**** EXTRACTED RECORDS

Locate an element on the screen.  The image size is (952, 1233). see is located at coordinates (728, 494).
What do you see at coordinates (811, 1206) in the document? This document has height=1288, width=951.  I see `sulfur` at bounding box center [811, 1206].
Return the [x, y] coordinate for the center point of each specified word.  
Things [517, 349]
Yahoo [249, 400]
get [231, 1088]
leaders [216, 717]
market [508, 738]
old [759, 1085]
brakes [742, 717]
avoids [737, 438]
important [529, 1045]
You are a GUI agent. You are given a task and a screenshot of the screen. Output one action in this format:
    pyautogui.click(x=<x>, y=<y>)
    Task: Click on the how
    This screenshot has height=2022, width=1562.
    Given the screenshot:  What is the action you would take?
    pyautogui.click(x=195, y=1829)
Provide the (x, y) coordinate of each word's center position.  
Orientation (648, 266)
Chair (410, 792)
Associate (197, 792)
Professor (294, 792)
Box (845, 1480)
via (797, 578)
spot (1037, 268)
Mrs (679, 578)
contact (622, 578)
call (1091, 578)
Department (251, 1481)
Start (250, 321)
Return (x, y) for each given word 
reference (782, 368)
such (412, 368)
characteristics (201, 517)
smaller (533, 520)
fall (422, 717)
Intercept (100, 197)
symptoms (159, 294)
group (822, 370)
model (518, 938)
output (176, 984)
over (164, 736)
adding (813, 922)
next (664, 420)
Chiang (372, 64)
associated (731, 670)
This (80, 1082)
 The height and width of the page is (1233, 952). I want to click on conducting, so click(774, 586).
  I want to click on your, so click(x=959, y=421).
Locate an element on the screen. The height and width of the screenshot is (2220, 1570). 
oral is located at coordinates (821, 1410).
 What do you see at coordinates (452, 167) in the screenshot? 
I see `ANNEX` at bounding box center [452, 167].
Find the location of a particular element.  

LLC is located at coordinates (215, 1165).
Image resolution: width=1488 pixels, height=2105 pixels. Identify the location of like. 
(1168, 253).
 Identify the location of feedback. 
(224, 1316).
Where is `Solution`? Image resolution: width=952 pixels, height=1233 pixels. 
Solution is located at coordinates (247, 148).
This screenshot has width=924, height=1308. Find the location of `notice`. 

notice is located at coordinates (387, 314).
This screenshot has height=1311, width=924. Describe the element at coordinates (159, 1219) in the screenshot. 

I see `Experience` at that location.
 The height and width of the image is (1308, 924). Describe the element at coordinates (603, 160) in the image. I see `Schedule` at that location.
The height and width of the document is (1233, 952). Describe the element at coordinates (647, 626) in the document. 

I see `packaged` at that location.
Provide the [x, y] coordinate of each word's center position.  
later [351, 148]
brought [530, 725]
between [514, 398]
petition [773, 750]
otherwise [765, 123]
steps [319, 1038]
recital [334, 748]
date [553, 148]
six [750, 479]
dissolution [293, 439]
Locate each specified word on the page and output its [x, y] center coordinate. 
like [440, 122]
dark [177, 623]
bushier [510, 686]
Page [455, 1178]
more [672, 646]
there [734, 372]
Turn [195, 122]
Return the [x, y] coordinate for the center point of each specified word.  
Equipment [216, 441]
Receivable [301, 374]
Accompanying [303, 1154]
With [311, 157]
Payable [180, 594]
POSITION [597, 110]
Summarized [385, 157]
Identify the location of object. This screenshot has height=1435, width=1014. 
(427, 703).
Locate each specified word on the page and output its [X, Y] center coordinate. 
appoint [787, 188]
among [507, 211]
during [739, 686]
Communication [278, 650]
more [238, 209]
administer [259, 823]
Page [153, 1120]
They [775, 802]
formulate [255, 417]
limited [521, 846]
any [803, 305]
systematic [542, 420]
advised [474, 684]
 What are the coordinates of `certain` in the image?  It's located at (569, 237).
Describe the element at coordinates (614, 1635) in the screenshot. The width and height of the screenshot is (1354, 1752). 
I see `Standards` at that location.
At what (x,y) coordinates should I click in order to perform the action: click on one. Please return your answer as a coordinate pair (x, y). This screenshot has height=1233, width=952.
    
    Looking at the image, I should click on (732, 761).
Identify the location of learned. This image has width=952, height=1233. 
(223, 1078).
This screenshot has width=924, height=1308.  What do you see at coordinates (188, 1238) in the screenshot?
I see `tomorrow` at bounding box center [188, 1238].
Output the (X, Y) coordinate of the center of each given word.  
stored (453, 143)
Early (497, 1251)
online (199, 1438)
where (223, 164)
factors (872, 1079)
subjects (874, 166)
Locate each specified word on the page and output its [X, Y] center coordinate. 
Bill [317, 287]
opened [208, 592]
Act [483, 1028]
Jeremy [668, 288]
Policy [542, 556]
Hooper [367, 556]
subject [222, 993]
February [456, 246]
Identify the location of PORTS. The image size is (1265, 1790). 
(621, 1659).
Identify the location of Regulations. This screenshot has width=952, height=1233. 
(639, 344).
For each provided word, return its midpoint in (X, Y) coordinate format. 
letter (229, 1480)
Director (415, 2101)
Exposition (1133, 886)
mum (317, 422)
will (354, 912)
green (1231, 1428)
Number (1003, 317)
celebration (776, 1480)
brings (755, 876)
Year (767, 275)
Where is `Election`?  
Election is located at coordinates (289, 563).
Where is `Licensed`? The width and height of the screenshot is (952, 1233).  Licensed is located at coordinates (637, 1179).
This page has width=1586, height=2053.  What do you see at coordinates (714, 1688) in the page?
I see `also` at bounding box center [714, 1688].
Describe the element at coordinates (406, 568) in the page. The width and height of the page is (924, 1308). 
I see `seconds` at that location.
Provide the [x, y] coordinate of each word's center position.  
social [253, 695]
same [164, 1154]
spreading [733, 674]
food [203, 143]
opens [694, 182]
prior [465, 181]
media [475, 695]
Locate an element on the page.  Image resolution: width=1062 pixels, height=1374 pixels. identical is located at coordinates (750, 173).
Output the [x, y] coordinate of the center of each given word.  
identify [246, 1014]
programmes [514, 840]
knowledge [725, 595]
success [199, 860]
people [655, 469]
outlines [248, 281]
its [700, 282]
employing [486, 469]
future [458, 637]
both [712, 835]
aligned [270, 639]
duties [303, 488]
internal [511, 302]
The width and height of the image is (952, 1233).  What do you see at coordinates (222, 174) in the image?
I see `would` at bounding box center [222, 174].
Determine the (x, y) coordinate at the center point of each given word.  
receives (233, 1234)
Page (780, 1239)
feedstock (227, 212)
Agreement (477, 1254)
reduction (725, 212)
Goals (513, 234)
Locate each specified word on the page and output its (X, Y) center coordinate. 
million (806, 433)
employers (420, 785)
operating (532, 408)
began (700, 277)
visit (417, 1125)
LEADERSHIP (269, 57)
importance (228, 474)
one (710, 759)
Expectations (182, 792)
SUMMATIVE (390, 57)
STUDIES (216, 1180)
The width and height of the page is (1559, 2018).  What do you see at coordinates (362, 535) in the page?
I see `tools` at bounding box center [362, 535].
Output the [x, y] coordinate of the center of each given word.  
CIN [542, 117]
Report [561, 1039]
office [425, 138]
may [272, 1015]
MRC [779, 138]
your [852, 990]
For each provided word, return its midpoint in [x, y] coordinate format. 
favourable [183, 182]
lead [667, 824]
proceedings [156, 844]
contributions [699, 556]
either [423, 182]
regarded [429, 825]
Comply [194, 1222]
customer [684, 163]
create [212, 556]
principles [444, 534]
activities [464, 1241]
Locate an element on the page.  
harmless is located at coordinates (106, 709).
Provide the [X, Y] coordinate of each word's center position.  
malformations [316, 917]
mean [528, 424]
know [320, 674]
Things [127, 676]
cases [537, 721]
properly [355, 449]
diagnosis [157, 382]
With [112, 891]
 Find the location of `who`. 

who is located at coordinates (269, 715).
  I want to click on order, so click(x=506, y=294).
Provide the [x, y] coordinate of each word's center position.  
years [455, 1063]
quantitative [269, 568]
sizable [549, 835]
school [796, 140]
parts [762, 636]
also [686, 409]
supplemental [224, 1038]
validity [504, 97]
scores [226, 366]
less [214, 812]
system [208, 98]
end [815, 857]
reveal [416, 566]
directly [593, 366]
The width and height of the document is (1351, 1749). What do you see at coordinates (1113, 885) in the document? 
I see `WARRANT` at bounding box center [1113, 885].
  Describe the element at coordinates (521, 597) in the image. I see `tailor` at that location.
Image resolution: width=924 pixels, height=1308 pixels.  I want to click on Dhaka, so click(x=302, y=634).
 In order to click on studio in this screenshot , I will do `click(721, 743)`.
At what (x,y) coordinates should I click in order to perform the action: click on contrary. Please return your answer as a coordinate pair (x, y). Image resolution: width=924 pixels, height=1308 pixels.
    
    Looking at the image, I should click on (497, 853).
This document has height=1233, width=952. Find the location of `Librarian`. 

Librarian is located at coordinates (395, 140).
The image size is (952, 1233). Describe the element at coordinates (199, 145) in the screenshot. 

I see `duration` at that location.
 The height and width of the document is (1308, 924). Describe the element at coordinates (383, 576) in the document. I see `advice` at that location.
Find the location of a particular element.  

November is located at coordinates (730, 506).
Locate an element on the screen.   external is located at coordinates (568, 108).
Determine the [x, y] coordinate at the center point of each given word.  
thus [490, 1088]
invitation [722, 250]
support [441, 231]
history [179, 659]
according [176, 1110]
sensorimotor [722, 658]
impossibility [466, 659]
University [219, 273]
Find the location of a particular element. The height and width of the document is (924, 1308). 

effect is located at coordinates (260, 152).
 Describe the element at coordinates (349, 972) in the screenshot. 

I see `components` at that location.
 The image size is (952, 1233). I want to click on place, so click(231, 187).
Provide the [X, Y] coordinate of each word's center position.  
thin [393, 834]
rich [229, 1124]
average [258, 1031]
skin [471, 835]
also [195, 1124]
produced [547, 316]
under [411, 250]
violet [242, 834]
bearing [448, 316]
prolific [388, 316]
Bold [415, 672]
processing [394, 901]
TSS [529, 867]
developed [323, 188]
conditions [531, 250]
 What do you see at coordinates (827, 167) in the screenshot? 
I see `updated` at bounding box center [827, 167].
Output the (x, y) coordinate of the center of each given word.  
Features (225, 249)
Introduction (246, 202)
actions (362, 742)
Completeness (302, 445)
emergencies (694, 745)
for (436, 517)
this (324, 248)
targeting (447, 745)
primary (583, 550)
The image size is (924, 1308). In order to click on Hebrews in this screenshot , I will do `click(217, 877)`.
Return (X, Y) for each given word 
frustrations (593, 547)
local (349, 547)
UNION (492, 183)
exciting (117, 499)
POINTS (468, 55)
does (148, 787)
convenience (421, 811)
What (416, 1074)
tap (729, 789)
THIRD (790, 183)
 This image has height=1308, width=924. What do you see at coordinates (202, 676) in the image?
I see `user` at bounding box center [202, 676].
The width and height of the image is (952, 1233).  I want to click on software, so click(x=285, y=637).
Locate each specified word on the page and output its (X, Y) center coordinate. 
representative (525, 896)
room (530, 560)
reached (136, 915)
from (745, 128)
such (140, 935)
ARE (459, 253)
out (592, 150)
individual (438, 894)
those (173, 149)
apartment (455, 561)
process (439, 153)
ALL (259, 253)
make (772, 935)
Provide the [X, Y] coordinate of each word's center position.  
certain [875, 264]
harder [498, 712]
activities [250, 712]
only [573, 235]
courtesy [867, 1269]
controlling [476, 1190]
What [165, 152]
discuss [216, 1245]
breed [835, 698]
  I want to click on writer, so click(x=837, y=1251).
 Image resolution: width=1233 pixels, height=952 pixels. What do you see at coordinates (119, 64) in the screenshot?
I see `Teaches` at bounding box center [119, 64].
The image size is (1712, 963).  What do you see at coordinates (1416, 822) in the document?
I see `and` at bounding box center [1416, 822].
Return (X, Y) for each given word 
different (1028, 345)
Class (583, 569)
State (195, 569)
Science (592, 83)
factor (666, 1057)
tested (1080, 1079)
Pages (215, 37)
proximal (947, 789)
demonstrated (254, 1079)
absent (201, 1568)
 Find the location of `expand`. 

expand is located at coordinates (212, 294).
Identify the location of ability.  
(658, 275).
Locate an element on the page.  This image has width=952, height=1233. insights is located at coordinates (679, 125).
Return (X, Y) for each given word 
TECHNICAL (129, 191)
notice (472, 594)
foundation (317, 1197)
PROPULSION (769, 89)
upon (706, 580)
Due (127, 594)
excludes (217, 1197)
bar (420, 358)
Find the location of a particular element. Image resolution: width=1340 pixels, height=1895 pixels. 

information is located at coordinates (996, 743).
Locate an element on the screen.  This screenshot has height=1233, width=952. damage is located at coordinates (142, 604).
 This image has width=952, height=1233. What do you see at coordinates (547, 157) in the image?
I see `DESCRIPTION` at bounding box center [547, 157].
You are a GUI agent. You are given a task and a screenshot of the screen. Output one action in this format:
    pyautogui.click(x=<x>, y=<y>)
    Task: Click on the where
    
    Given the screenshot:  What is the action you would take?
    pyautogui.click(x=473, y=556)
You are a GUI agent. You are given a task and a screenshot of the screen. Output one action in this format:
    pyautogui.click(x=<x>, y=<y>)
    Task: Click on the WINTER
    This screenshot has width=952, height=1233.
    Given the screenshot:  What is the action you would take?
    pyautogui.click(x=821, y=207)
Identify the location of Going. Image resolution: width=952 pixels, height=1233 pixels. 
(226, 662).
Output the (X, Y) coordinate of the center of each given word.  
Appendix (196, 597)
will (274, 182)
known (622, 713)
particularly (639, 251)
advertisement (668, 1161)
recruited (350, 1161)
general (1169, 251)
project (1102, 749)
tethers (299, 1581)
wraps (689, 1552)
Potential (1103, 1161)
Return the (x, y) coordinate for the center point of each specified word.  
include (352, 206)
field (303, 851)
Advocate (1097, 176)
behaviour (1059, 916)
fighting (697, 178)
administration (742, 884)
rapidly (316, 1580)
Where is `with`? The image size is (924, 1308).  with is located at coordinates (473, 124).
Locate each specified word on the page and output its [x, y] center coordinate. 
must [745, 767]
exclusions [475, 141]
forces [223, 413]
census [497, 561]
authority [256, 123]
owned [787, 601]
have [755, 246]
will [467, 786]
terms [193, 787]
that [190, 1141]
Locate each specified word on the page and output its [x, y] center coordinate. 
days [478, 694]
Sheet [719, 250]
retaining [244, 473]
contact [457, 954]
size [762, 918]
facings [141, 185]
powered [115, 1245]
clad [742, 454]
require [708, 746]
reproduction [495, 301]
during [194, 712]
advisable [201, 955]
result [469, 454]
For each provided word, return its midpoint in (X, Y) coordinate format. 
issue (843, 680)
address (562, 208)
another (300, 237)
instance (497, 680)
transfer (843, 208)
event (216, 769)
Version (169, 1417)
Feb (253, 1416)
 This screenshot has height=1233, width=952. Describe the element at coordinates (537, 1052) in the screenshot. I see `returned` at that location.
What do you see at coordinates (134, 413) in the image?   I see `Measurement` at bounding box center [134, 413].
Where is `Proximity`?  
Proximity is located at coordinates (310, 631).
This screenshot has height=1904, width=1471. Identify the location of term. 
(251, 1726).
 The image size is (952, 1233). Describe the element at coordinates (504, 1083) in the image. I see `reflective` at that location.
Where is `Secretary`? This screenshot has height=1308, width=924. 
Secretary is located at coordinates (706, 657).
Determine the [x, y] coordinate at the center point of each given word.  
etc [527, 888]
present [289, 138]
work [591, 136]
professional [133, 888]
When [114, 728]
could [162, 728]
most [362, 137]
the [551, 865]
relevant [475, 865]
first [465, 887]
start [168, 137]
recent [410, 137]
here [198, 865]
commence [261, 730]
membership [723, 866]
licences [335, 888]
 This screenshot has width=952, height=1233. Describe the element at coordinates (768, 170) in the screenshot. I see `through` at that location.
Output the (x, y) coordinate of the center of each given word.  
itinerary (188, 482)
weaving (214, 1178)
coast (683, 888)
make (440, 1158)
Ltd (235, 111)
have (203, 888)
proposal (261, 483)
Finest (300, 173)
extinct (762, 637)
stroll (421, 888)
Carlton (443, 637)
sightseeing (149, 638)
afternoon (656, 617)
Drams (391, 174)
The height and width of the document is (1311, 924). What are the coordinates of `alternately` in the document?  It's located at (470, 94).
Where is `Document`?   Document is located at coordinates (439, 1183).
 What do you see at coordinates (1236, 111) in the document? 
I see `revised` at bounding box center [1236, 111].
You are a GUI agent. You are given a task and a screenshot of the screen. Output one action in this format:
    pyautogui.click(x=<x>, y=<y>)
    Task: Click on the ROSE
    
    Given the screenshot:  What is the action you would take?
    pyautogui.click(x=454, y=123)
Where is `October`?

********

TASK STATEMENT – Convert everything in the data from the line containing "require [708, 746]" down to the line containing "What do you see at coordinates (134, 413)", both included, into a Markdown table with the columns Number and Data line, numbering the rows and omitting blank lines.

SOLUTION BELOW –
| Number | Data line |
|---|---|
| 1 | require [708, 746] |
| 2 | reproduction [495, 301] |
| 3 | during [194, 712] |
| 4 | advisable [201, 955] |
| 5 | result [469, 454] |
| 6 | For each provided word, return its midpoint in (X, Y) coordinate format.  |
| 7 | issue (843, 680) |
| 8 | address (562, 208) |
| 9 | another (300, 237) |
| 10 | instance (497, 680) |
| 11 | transfer (843, 208) |
| 12 | event (216, 769) |
| 13 | Version (169, 1417) |
| 14 | Feb (253, 1416) |
| 15 |  This screenshot has height=1233, width=952. Describe the element at coordinates (537, 1052) in the screenshot. I see `returned` at that location. |
| 16 | What do you see at coordinates (134, 413) in the image?   I see `Measurement` at bounding box center [134, 413]. |